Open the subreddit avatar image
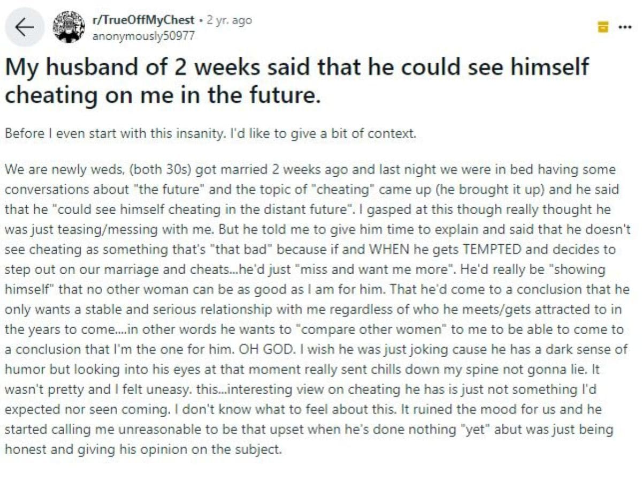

········

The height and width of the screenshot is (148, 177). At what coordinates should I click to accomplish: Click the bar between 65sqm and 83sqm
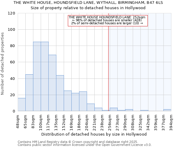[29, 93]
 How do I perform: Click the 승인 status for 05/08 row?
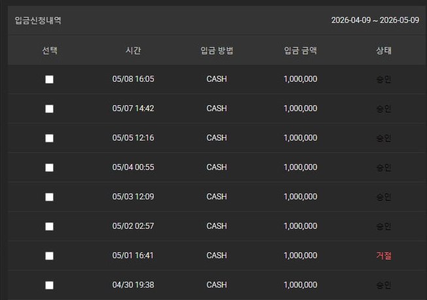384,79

········

*Exercise task*: Pull out every row above that contains the word "Click", and copy each one in full.

*Task solution*:
The height and width of the screenshot is (148, 177). At what coordinates should I click to accomplish: Click the bar between 65sqm and 83sqm
 How do I perform: Click the 승인 status for 05/08 row?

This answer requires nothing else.